Stomata allow leaves to regulate water loss and carbon gain.

Stomata are more than just holes in the leaf epidermis; they are hydromechanical valves that can open and close. Each stoma consists of two guard cells surrounding a central pore. The guard cells can shrink or swell, changing the size of the pore between the guard cells (Fig. 29.5b). How does this valve system work?

Cellulose consists of long molecules that provide strength to plant cell walls. In guard cells, the cellulose molecules are oriented radially—that is, wrapped around the cell. This makes it easier for swelling guard cells to expand in length rather than in girth. Because the guard cells are firmly connected at their ends, this increase in length causes them to bow apart, opening the stomatal pore. Conversely, a decrease in guard cell volume causes the pore to close.

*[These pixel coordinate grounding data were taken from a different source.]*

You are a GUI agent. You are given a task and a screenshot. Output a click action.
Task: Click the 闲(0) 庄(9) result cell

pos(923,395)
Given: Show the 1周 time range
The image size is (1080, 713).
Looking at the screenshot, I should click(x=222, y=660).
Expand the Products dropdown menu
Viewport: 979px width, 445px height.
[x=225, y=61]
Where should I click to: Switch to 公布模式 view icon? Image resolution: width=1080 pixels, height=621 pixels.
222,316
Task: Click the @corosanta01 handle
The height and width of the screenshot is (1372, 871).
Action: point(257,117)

Guard cells control their volume by altering the concentration of solutes, such as potassium ions (K+) and chloride ions (Cl), in their cytoplasm. ATP drives the uptake of solutes across the plasma membrane against their concentration gradient. An increase in solute concentration causes water to flow into the cell by osmosis, whereas a decrease in solute concentration causes water to flow out of the cell. Recall from Chapter 5 that osmosis is the diffusion of water molecules across a selectively permeable membrane, such as the cell’s plasma membrane, from a region of higher water concentration to a region of lower water concentration. An increase in the concentration of solutes in guard cells is accompanied by a corresponding decrease in the concentration of water molecules. Thus, as guard cells add solutes, water diffuses into the cells, causing them to swell.

Stomata close by the same process, only in reverse. Solutes leave the guard cells, and as the solute concentration decreases, water diffuses out of the cells, causing them to shrink.

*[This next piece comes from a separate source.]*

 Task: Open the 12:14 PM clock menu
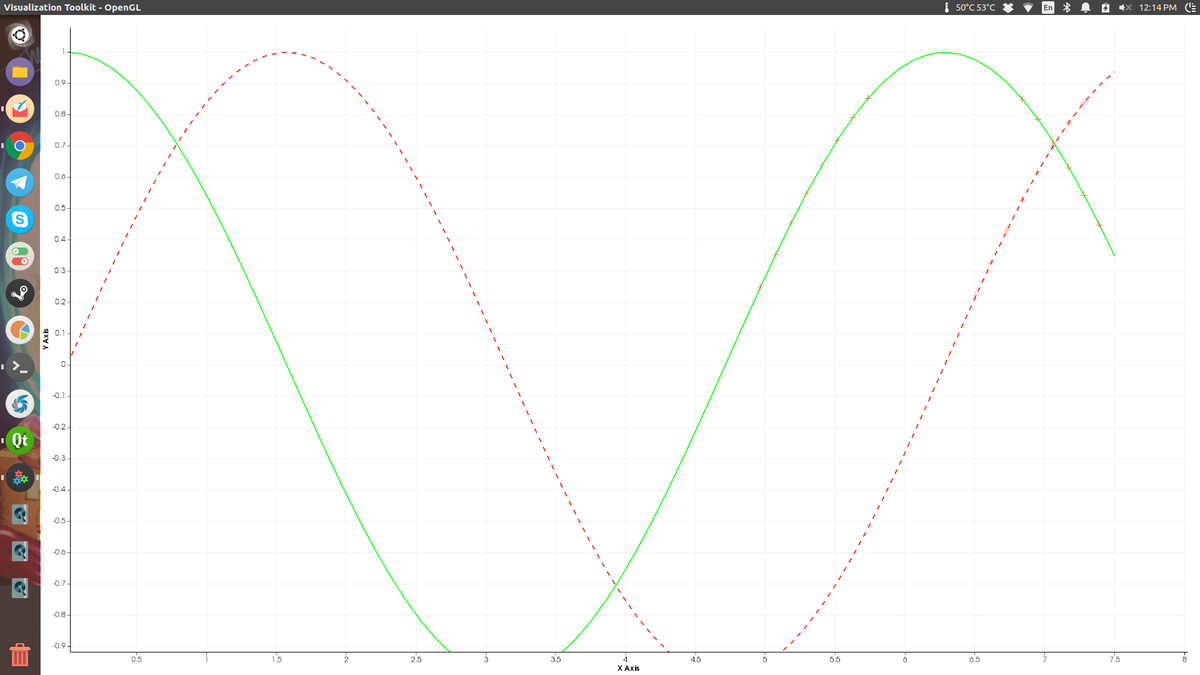coord(1157,8)
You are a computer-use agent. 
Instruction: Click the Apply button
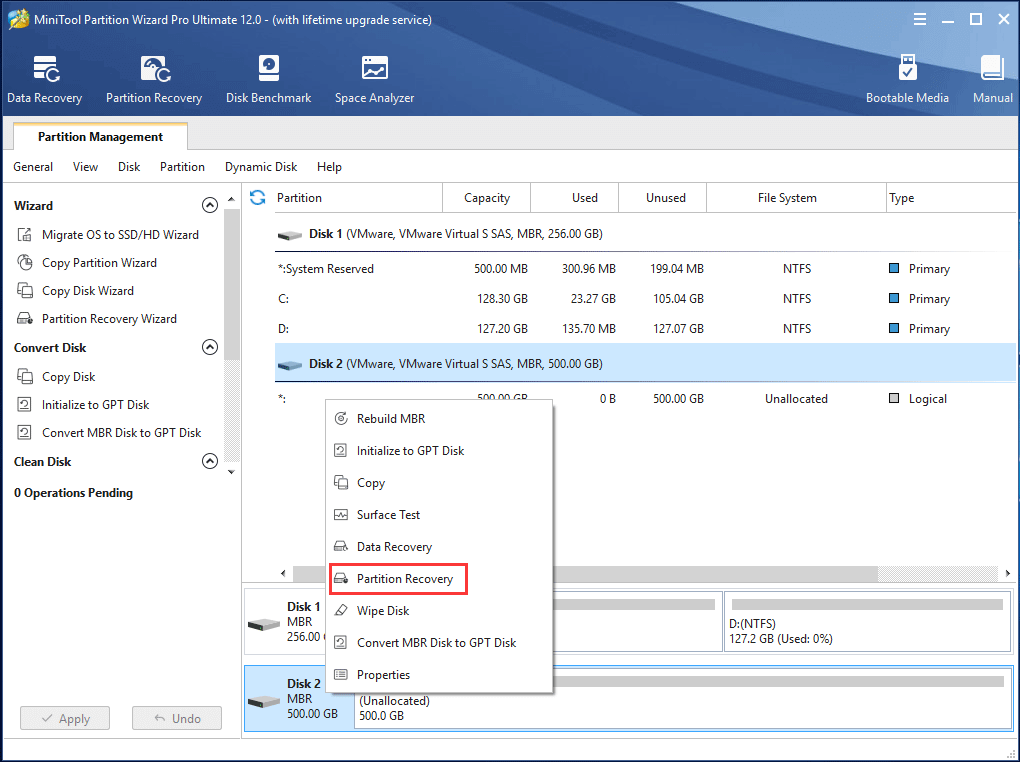click(x=64, y=717)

To function effectively, stomata must open and close in response to both CO2 and water loss. Stomata are thus key sites for the processing of physiological information. Light stimulates stomata to open, while high levels of CO2 inside the leaf (a signal that CO2 is being supplied faster than photosynthesis can take it up) cause stomata to close. Guard cell volume also changes in response to signaling molecules. For example, abscisic acid, a hormone produced during drought, causes stomata to close. Thus, stomata open when the conditions for photosynthesis are favorable, and close when a water shortage endangers the hydration of the leaf.

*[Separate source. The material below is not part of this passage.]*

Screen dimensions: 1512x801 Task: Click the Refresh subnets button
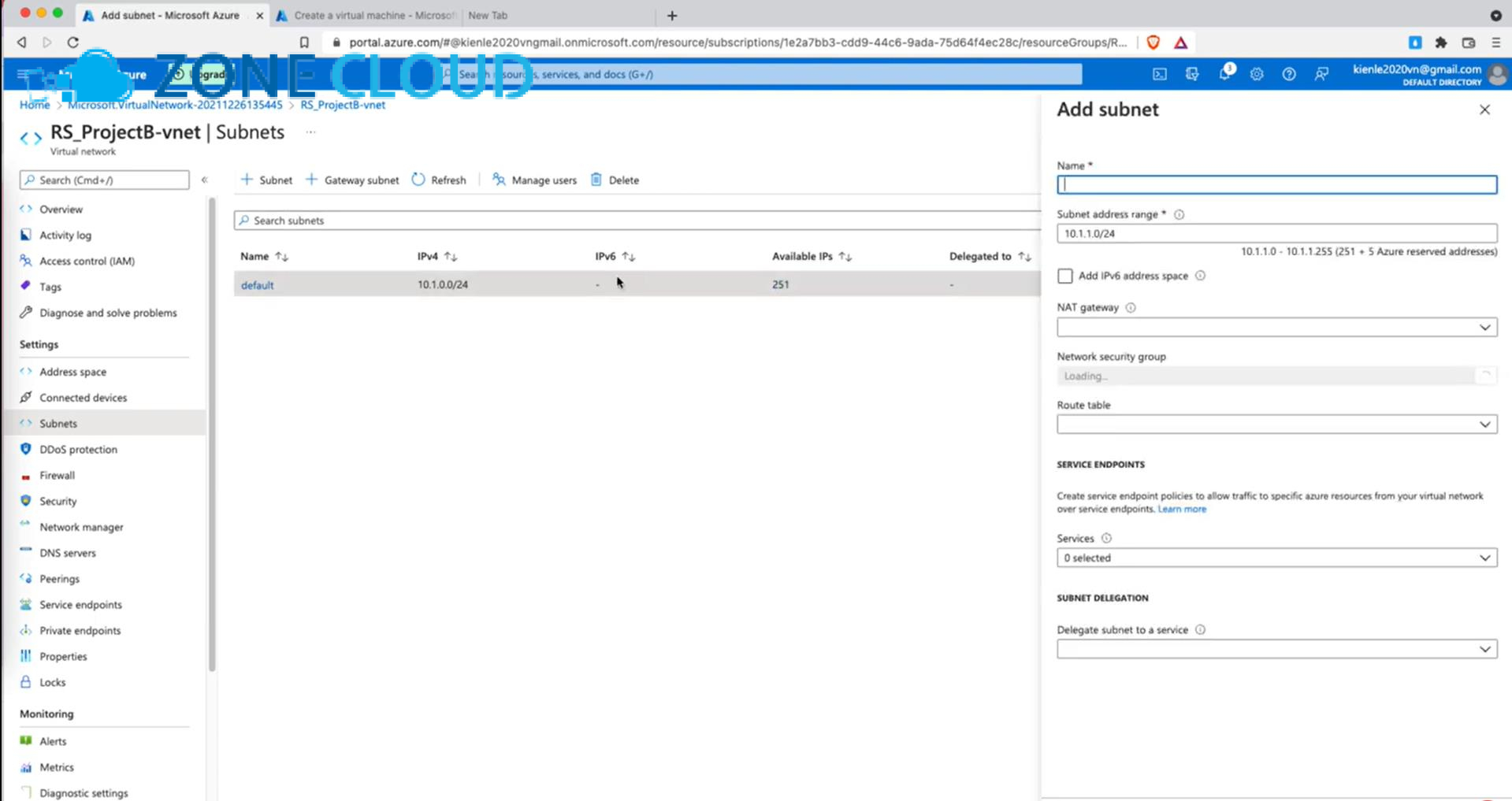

Our own experience leads us to think of evaporation (for example, of sweat) as a means of preventing overheating. Is there any evidence that plants control the temperature of their leaves by regulating transpiration? The answer, perhaps surprisingly, is no. Although transpiration does cool leaves, plants transpire whether their leaves are too hot or too cold, or at their optimal temperature. When leaves are above their optimal temperature for photosynthesis, cooling through transpiration is beneficial. But when temperatures are below the optimum, transpiration results in leaf temperatures that are even less favorable. In addition, evaporative cooling is most beneficial in hot environments, yet often in these environments little water is available in the soil. For this reason, plants in arid regions tend to rely on mechanisms other than evaporative cooling, such as reflective hairs and waxes and small leaf size, to prevent their leaves from overheating.